> **HOW TO COMPLETE THIS TASK**
Faithfully repeat all of the records, as they are written below.

**** DATASET ENTRIES ****

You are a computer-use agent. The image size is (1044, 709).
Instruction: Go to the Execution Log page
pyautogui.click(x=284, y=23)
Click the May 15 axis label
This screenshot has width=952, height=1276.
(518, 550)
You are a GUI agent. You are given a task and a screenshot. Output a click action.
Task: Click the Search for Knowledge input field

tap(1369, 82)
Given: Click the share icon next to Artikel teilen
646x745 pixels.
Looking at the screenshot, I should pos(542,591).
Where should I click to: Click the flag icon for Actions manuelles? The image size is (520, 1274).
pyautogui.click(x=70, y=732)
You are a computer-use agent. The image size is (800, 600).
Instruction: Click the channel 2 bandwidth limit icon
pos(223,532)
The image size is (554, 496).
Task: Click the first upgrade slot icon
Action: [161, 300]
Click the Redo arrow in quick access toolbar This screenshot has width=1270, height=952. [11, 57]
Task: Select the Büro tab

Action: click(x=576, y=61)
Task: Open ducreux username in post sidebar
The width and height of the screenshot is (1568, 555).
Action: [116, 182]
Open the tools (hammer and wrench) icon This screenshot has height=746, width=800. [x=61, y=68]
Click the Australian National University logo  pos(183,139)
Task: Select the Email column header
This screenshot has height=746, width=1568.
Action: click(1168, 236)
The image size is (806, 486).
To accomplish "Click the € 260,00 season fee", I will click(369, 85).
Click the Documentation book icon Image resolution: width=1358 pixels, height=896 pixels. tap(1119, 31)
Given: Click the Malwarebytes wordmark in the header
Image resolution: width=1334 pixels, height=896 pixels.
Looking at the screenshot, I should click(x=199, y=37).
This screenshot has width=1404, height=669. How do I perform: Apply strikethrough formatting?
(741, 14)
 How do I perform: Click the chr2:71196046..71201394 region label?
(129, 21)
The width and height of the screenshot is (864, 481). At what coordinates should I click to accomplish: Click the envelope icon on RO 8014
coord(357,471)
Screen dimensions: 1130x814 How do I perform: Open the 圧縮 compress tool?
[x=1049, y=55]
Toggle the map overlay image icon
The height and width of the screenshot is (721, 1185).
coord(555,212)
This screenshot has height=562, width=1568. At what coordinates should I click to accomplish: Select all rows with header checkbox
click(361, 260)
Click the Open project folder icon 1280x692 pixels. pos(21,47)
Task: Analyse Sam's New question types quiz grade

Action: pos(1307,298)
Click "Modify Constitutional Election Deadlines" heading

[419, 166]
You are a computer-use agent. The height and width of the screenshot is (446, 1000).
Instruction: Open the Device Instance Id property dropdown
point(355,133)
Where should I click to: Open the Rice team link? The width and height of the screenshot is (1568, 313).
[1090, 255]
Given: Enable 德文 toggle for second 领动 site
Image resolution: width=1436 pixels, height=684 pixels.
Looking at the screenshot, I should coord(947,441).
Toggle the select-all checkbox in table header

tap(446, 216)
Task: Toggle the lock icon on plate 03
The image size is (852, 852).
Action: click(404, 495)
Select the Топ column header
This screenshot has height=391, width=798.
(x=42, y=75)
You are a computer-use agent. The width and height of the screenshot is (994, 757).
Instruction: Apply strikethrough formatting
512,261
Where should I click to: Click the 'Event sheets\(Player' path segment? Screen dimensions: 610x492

****

> **RESPONSE TO THIS TASK**
You are a computer-use agent. The image size is (1044, 709).
Instruction: Go to the Execution Log page
pyautogui.click(x=284, y=23)
Click the May 15 axis label
This screenshot has width=952, height=1276.
(518, 550)
You are a GUI agent. You are given a task and a screenshot. Output a click action.
Task: Click the Search for Knowledge input field

tap(1369, 82)
Given: Click the share icon next to Artikel teilen
646x745 pixels.
Looking at the screenshot, I should pos(542,591).
Where should I click to: Click the flag icon for Actions manuelles? The image size is (520, 1274).
pyautogui.click(x=70, y=732)
You are a computer-use agent. The image size is (800, 600).
Instruction: Click the channel 2 bandwidth limit icon
pos(223,532)
The image size is (554, 496).
Task: Click the first upgrade slot icon
Action: [161, 300]
Click the Redo arrow in quick access toolbar This screenshot has width=1270, height=952. [11, 57]
Task: Select the Büro tab

Action: click(x=576, y=61)
Task: Open ducreux username in post sidebar
The width and height of the screenshot is (1568, 555).
Action: [116, 182]
Open the tools (hammer and wrench) icon This screenshot has height=746, width=800. [x=61, y=68]
Click the Australian National University logo  pos(183,139)
Task: Select the Email column header
This screenshot has height=746, width=1568.
Action: click(1168, 236)
The image size is (806, 486).
To accomplish "Click the € 260,00 season fee", I will click(369, 85).
Click the Documentation book icon Image resolution: width=1358 pixels, height=896 pixels. tap(1119, 31)
Given: Click the Malwarebytes wordmark in the header
Image resolution: width=1334 pixels, height=896 pixels.
Looking at the screenshot, I should click(x=199, y=37).
This screenshot has width=1404, height=669. How do I perform: Apply strikethrough formatting?
(741, 14)
 How do I perform: Click the chr2:71196046..71201394 region label?
(129, 21)
The width and height of the screenshot is (864, 481). At what coordinates should I click to accomplish: Click the envelope icon on RO 8014
coord(357,471)
Screen dimensions: 1130x814 How do I perform: Open the 圧縮 compress tool?
[x=1049, y=55]
Toggle the map overlay image icon
The height and width of the screenshot is (721, 1185).
coord(555,212)
This screenshot has height=562, width=1568. At what coordinates should I click to accomplish: Select all rows with header checkbox
click(361, 260)
Click the Open project folder icon 1280x692 pixels. pos(21,47)
Task: Analyse Sam's New question types quiz grade

Action: pos(1307,298)
Click "Modify Constitutional Election Deadlines" heading

[419, 166]
You are a computer-use agent. The height and width of the screenshot is (446, 1000).
Instruction: Open the Device Instance Id property dropdown
point(355,133)
Where should I click to: Open the Rice team link? The width and height of the screenshot is (1568, 313).
[1090, 255]
Given: Enable 德文 toggle for second 领动 site
Image resolution: width=1436 pixels, height=684 pixels.
Looking at the screenshot, I should coord(947,441).
Toggle the select-all checkbox in table header

tap(446, 216)
Task: Toggle the lock icon on plate 03
The image size is (852, 852).
Action: click(404, 495)
Select the Топ column header
This screenshot has height=391, width=798.
(x=42, y=75)
You are a computer-use agent. The width and height of the screenshot is (994, 757).
Instruction: Apply strikethrough formatting
512,261
Where should I click to: Click the 'Event sheets\(Player' path segment? Screen dimensions: 610x492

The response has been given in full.